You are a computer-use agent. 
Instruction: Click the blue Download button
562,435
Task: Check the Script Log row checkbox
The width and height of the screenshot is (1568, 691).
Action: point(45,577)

......

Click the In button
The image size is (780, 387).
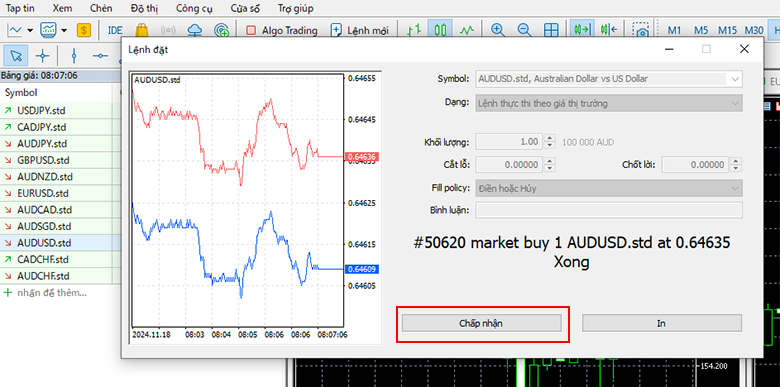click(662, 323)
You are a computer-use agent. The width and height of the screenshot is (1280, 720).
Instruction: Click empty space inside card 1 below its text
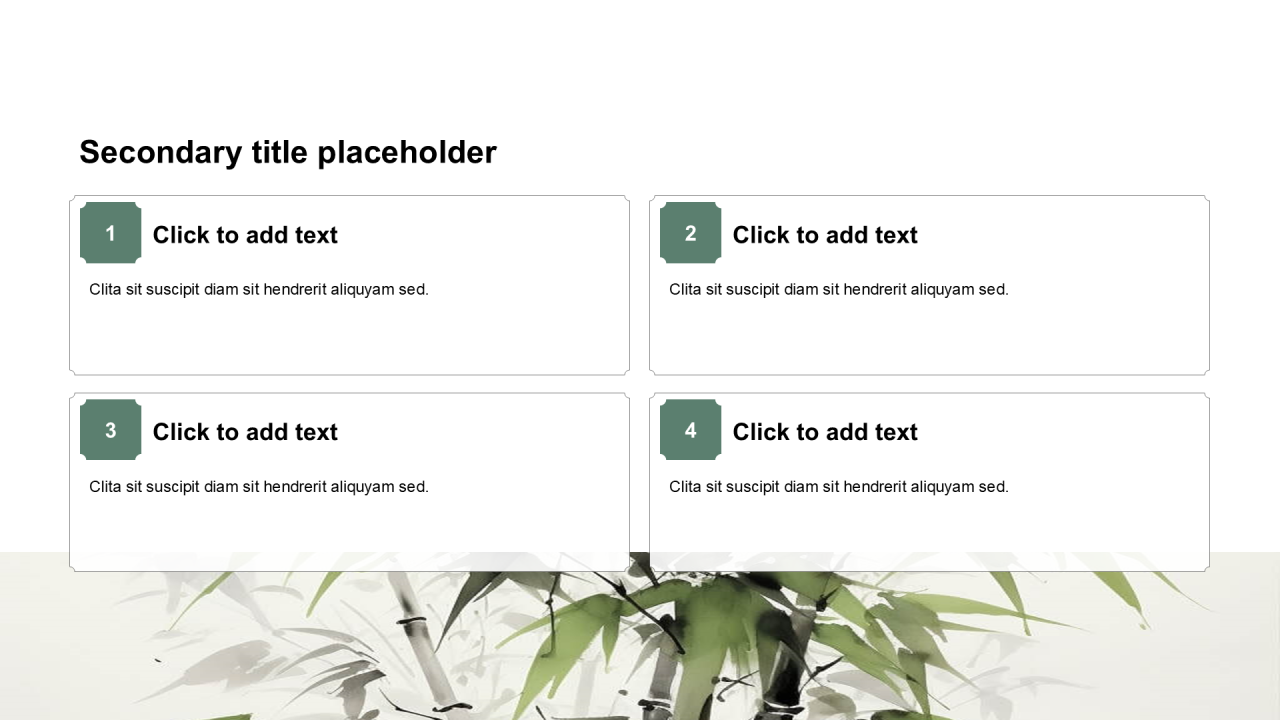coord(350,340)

......

• [EXERCISE INSTRUCTIONS]
Where a line in the entries holds "computer", copy that line.

• [EXERCISE ANSWER]
You are a computer-use agent. 
You are a computer-use agent. The width and height of the screenshot is (1280, 720).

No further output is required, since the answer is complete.